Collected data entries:
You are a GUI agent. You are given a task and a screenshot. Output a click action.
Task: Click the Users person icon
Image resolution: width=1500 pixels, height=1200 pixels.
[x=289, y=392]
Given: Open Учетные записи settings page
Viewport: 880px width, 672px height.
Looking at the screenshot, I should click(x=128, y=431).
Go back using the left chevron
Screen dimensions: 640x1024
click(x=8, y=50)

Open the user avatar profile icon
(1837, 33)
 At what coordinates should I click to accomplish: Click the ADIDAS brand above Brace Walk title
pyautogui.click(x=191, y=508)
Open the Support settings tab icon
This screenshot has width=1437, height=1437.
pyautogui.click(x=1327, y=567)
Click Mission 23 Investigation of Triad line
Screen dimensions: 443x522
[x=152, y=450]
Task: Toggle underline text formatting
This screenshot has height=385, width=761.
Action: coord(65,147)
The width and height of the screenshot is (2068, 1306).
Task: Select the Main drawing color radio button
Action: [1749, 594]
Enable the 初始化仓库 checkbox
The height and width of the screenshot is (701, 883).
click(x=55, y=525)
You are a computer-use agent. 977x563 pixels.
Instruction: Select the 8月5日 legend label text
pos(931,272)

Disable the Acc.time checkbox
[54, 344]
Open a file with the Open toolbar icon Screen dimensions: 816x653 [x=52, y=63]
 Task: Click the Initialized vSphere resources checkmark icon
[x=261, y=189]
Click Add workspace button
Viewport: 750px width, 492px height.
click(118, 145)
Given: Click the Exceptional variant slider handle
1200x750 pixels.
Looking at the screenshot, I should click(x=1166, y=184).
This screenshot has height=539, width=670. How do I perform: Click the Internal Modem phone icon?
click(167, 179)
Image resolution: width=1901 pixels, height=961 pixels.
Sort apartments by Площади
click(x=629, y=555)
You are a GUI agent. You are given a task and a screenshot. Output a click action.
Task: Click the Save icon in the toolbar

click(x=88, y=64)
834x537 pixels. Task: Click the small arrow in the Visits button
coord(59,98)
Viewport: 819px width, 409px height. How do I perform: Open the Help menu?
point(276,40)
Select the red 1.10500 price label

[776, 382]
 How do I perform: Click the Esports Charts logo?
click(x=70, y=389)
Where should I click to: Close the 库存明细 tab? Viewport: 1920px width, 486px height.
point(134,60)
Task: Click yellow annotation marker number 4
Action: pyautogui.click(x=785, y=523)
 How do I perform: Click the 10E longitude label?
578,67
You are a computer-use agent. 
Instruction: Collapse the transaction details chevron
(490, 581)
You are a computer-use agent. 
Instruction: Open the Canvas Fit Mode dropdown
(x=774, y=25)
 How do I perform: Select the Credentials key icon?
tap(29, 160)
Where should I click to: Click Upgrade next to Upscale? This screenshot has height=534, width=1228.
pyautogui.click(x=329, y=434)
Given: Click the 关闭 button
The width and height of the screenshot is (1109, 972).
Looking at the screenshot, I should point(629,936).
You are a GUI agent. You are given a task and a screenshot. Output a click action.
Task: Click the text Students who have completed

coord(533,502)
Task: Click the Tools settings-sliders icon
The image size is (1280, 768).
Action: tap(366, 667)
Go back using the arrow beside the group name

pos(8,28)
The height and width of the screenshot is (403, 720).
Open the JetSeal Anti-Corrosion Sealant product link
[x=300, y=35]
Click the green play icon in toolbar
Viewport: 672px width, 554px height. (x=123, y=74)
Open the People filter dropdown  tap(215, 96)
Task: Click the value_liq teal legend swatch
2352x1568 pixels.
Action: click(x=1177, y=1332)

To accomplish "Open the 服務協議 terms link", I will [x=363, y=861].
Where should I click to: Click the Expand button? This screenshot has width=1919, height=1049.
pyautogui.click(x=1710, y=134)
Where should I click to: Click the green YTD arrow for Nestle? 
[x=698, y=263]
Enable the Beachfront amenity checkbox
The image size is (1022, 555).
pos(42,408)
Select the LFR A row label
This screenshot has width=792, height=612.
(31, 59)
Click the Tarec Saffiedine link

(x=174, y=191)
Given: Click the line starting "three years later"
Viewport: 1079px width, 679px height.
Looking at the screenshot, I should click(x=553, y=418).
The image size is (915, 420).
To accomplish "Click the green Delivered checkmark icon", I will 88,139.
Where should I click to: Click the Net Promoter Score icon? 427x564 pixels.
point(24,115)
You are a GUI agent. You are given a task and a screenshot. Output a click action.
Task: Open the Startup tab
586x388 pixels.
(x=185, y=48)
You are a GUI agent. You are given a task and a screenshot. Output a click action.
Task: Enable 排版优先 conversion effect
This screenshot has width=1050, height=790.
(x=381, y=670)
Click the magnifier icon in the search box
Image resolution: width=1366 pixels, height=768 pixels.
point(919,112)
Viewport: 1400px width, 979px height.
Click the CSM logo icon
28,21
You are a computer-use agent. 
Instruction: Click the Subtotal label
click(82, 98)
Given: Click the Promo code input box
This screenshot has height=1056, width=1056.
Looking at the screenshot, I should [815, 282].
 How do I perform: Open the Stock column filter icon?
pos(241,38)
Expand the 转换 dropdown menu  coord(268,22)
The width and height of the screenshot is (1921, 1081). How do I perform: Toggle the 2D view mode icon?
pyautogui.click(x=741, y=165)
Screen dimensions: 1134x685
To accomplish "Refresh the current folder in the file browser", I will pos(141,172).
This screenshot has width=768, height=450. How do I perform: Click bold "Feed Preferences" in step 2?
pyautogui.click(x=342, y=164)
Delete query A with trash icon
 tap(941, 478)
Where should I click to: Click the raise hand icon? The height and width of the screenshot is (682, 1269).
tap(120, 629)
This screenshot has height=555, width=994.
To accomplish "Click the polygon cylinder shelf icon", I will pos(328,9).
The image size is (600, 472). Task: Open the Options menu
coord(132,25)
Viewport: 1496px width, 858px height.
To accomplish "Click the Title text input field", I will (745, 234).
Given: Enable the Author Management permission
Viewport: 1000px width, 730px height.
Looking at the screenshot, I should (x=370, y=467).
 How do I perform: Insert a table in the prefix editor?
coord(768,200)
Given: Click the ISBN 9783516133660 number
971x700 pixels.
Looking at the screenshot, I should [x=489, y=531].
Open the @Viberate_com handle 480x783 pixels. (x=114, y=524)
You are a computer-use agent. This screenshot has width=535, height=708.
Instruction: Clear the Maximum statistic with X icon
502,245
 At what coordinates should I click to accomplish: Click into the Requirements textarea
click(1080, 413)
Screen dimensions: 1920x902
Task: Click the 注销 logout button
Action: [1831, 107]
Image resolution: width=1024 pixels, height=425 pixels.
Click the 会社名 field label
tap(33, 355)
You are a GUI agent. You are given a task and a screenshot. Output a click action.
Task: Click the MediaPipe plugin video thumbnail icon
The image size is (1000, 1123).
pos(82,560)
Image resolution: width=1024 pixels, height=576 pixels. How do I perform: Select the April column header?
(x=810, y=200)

▶ **Required action**:
The response should consist of all the entries, copied without any alteration.

▶ **Answer area**:
You are a GUI agent. You are given a task and a screenshot. Output a click action.
Task: Click the Users person icon
Image resolution: width=1500 pixels, height=1200 pixels.
[x=289, y=392]
Given: Open Учетные записи settings page
Viewport: 880px width, 672px height.
Looking at the screenshot, I should click(x=128, y=431).
Go back using the left chevron
Screen dimensions: 640x1024
click(x=8, y=50)

Open the user avatar profile icon
(1837, 33)
 At what coordinates should I click to accomplish: Click the ADIDAS brand above Brace Walk title
pyautogui.click(x=191, y=508)
Open the Support settings tab icon
This screenshot has width=1437, height=1437.
pyautogui.click(x=1327, y=567)
Click Mission 23 Investigation of Triad line
Screen dimensions: 443x522
[x=152, y=450]
Task: Toggle underline text formatting
This screenshot has height=385, width=761.
Action: coord(65,147)
The width and height of the screenshot is (2068, 1306).
Task: Select the Main drawing color radio button
Action: [1749, 594]
Enable the 初始化仓库 checkbox
The height and width of the screenshot is (701, 883).
click(x=55, y=525)
You are a computer-use agent. 977x563 pixels.
Instruction: Select the 8月5日 legend label text
pos(931,272)

Disable the Acc.time checkbox
[54, 344]
Open a file with the Open toolbar icon Screen dimensions: 816x653 [x=52, y=63]
 Task: Click the Initialized vSphere resources checkmark icon
[x=261, y=189]
Click Add workspace button
Viewport: 750px width, 492px height.
click(118, 145)
Given: Click the Exceptional variant slider handle
1200x750 pixels.
Looking at the screenshot, I should click(x=1166, y=184).
This screenshot has height=539, width=670. How do I perform: Click the Internal Modem phone icon?
click(167, 179)
Image resolution: width=1901 pixels, height=961 pixels.
Sort apartments by Площади
click(x=629, y=555)
You are a GUI agent. You are given a task and a screenshot. Output a click action.
Task: Click the Save icon in the toolbar

click(x=88, y=64)
834x537 pixels. Task: Click the small arrow in the Visits button
coord(59,98)
Viewport: 819px width, 409px height. How do I perform: Open the Help menu?
point(276,40)
Select the red 1.10500 price label

[776, 382]
 How do I perform: Click the Esports Charts logo?
click(x=70, y=389)
Where should I click to: Close the 库存明细 tab? Viewport: 1920px width, 486px height.
point(134,60)
Task: Click yellow annotation marker number 4
Action: pyautogui.click(x=785, y=523)
 How do I perform: Click the 10E longitude label?
578,67
You are a computer-use agent. 
Instruction: Collapse the transaction details chevron
(490, 581)
You are a computer-use agent. 
Instruction: Open the Canvas Fit Mode dropdown
(x=774, y=25)
 How do I perform: Select the Credentials key icon?
tap(29, 160)
Where should I click to: Click Upgrade next to Upscale? This screenshot has height=534, width=1228.
pyautogui.click(x=329, y=434)
Given: Click the 关闭 button
The width and height of the screenshot is (1109, 972).
Looking at the screenshot, I should point(629,936).
You are a GUI agent. You are given a task and a screenshot. Output a click action.
Task: Click the text Students who have completed

coord(533,502)
Task: Click the Tools settings-sliders icon
The image size is (1280, 768).
Action: tap(366, 667)
Go back using the arrow beside the group name

pos(8,28)
The height and width of the screenshot is (403, 720).
Open the JetSeal Anti-Corrosion Sealant product link
[x=300, y=35]
Click the green play icon in toolbar
Viewport: 672px width, 554px height. (x=123, y=74)
Open the People filter dropdown  tap(215, 96)
Task: Click the value_liq teal legend swatch
2352x1568 pixels.
Action: click(x=1177, y=1332)

To accomplish "Open the 服務協議 terms link", I will [x=363, y=861].
Where should I click to: Click the Expand button? This screenshot has width=1919, height=1049.
pyautogui.click(x=1710, y=134)
Where should I click to: Click the green YTD arrow for Nestle? 
[x=698, y=263]
Enable the Beachfront amenity checkbox
The image size is (1022, 555).
pos(42,408)
Select the LFR A row label
This screenshot has width=792, height=612.
(31, 59)
Click the Tarec Saffiedine link

(x=174, y=191)
Given: Click the line starting "three years later"
Viewport: 1079px width, 679px height.
Looking at the screenshot, I should click(x=553, y=418).
The image size is (915, 420).
To accomplish "Click the green Delivered checkmark icon", I will 88,139.
Where should I click to: Click the Net Promoter Score icon? 427x564 pixels.
point(24,115)
You are a GUI agent. You are given a task and a screenshot. Output a click action.
Task: Open the Startup tab
586x388 pixels.
(x=185, y=48)
You are a GUI agent. You are given a task and a screenshot. Output a click action.
Task: Enable 排版优先 conversion effect
This screenshot has width=1050, height=790.
(x=381, y=670)
Click the magnifier icon in the search box
Image resolution: width=1366 pixels, height=768 pixels.
point(919,112)
Viewport: 1400px width, 979px height.
Click the CSM logo icon
28,21
You are a computer-use agent. 
Instruction: Click the Subtotal label
click(82, 98)
Given: Click the Promo code input box
This screenshot has height=1056, width=1056.
Looking at the screenshot, I should [815, 282].
 How do I perform: Open the Stock column filter icon?
pos(241,38)
Expand the 转换 dropdown menu  coord(268,22)
The width and height of the screenshot is (1921, 1081). How do I perform: Toggle the 2D view mode icon?
pyautogui.click(x=741, y=165)
Screen dimensions: 1134x685
To accomplish "Refresh the current folder in the file browser", I will pos(141,172).
This screenshot has width=768, height=450. How do I perform: Click bold "Feed Preferences" in step 2?
pyautogui.click(x=342, y=164)
Delete query A with trash icon
 tap(941, 478)
Where should I click to: Click the raise hand icon? The height and width of the screenshot is (682, 1269).
tap(120, 629)
This screenshot has height=555, width=994.
To accomplish "Click the polygon cylinder shelf icon", I will pos(328,9).
The image size is (600, 472). Task: Open the Options menu
coord(132,25)
Viewport: 1496px width, 858px height.
To accomplish "Click the Title text input field", I will (745, 234).
Given: Enable the Author Management permission
Viewport: 1000px width, 730px height.
Looking at the screenshot, I should (x=370, y=467).
 How do I perform: Insert a table in the prefix editor?
coord(768,200)
Given: Click the ISBN 9783516133660 number
971x700 pixels.
Looking at the screenshot, I should [x=489, y=531].
Open the @Viberate_com handle 480x783 pixels. (x=114, y=524)
You are a computer-use agent. This screenshot has width=535, height=708.
Instruction: Clear the Maximum statistic with X icon
502,245
 At what coordinates should I click to accomplish: Click into the Requirements textarea
click(1080, 413)
Screen dimensions: 1920x902
Task: Click the 注销 logout button
Action: [1831, 107]
Image resolution: width=1024 pixels, height=425 pixels.
Click the 会社名 field label
tap(33, 355)
You are a GUI agent. You are given a task and a screenshot. Output a click action.
Task: Click the MediaPipe plugin video thumbnail icon
The image size is (1000, 1123).
pos(82,560)
Image resolution: width=1024 pixels, height=576 pixels. How do I perform: Select the April column header?
(x=810, y=200)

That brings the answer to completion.